The da Vinci Code - A Review

The Da Vinci Code
Anchor, 496 pages

Yeah, I finally got around to reading this, finishing it this morning. I generally stay away from hyped books because I figure the hype is over the top. If I do decide to read a bestseller, I usually wait months or years to see what all the fuss was about.

Say what you will about 2-dimensional characters or stilted writing or whatever - it hooked me in right from the start. It's a thriller about the Holy Grail, and the lengths some people will go to either keep its secrets quiet or shout it from the rooftops.

Some Observations

In my view, the purpose of the characters is second to the puzzle: what the heck was the dead guy trying to tell Langdon? And, alternately, to the French cryptographer, Sophie Neveu? I had some interest in Neveu's background and felt sad for her at times, but if you're looking for a character study, you're reading the wrong book.

The beginning hooked me because it starts out with action: The almost-dead guy trying to deal with the guy with the gun. Okay, maybe it's farfetched to expect the Louvre guy to write out his scree on the Louvre floor and position his body in a certain way. Supposedly, his death was slow going.

Implausible? Could be, dahling. But Mr. Brown makes it sound like it could happen. It's the believability factor. Writing fantasy, that's a major concern. Am I going to pull this off so that people actually believe demons/goddesses/whatever walk the Earth? Or whatever else is fantastic in my story? Again, say what you will about word choice or stilted this or that, Mr. Brown made it believable in my mind.

The pace of this story made me almost breathless at times. Langdon and Neveu (and others) move around an awful lot - in only a few hours' time! This doesn't take place in a week or three days; this takes place late at night, into the early morning hours, finishing up (the major part of the story, anyway) later that day. One day, at most. This, I felt, kept the story well focused; there were lags, but there weren't many.

The epilogue made total sense, especially keeping in mind what a certain woman told Langdon in the very last chapter. It actually ends on a fairly quiet note, which I hadn't expected (most of the stuff I didn't figure out; I was blindsided by who the Teacher turned out to be). But it made total sense.

I was thinking: Yeah, that's what I want in my stories. The ending might be violent or quiet, but it should make sense to the story at hand. Throw in a twist or two along the way, and it makes for a good read.

So, What Did I Get Out of It?

Good question, grasshopper.

If nothing else, I read an example of what makes a bestseller: An interesting beginning, suspense, a fast pace, and an intriguing puzzle to keep people guessing. This won't necessarily work for every story (and who can pick out the next bestseller, anyway?), but the ingredients sure added up in this one.

Besides a couple of days of turning the pages and wondering what would happen next (some I guessed, some came from out of nowhere), this was a sorta learning experience for me. Would I have written it this way? Probably not. But I might just further analyze certain parts of it to see what hooked me in to begin with and what kept me turning the pages.

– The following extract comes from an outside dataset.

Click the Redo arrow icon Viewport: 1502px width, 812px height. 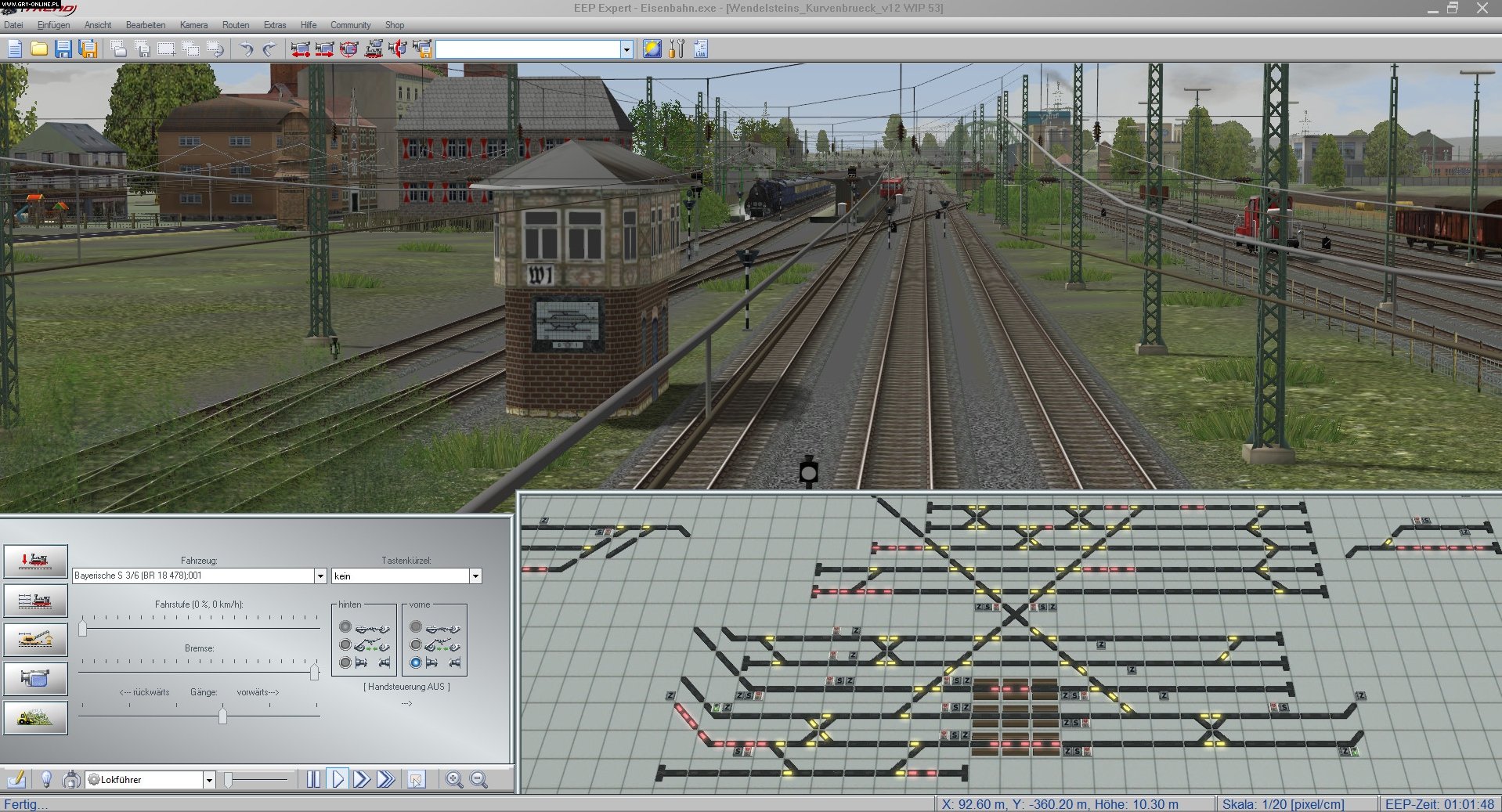pyautogui.click(x=269, y=49)
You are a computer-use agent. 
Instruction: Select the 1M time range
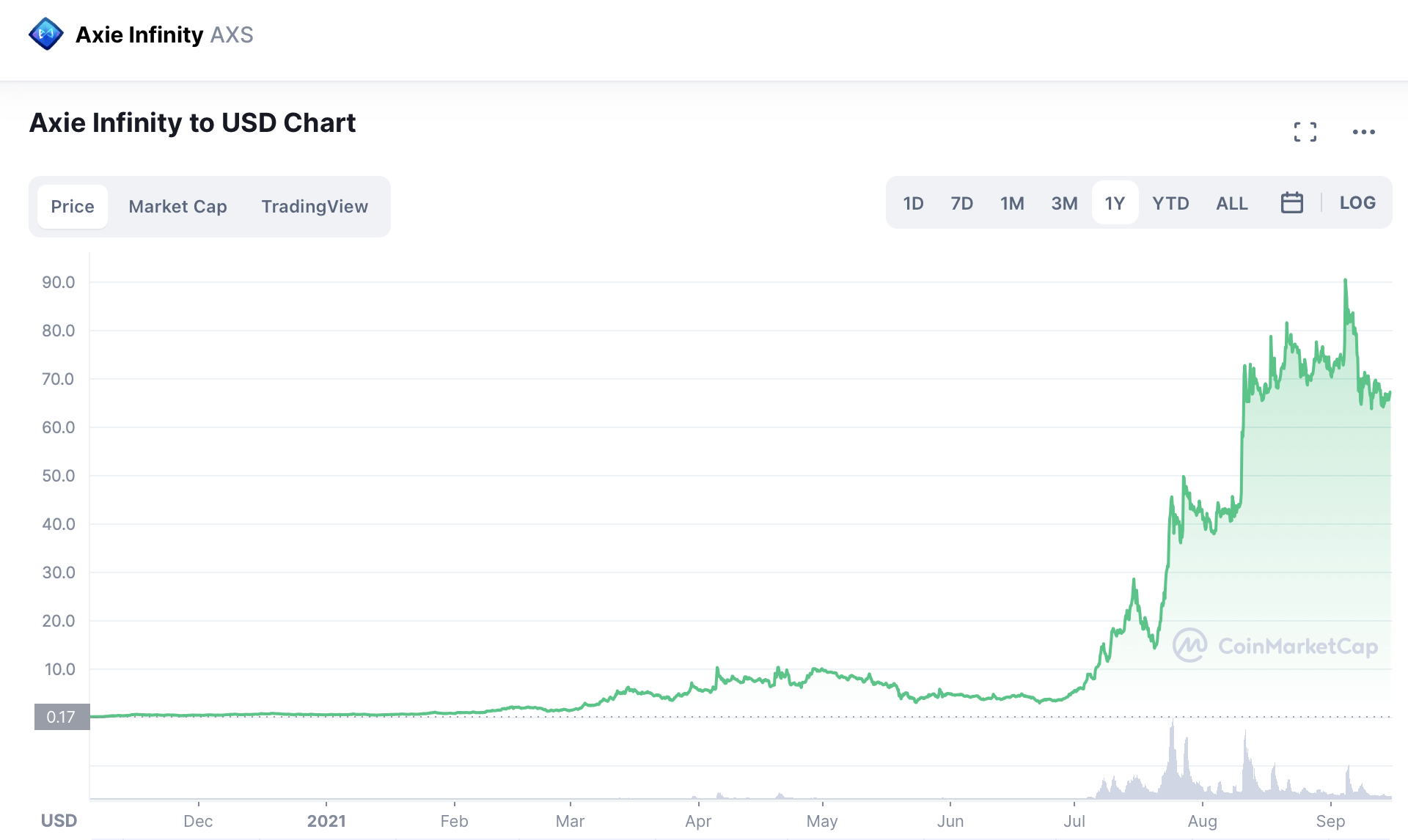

We should all be so fortunate to have a page turner, eh?

~Nancy Beck


Kristin said...

I found this review from your comment on Kristin Nelson's blog. I am of the complete opposite POV. I really did not like this book. The 'mystery' was a bunch of poorly strung together 'puzzles,' many of which I was able to solve before the characters themselves. Which, to me, meant the main character...a cryptology expert...was an idiot.

The only part I really liked was exploring the woman's background (I forget the character's name)...who her grandfather was. That was well done and gave us some insight into her character.

But even the start to the puzzle was so over-the-top ridiculous...that was all I could think about. A man wandering around the louvre...creating clues while bleeding to death? It seemed like it was backwards plotting. Make the murder fit the book you want to write.

Plus, a little bit of character development for the main character was something I would have liked.

I knew it was going to be bad when the very first scene was the main character waking up...and looking at himself in the mirror! Amateur writer moment #25. Ugh.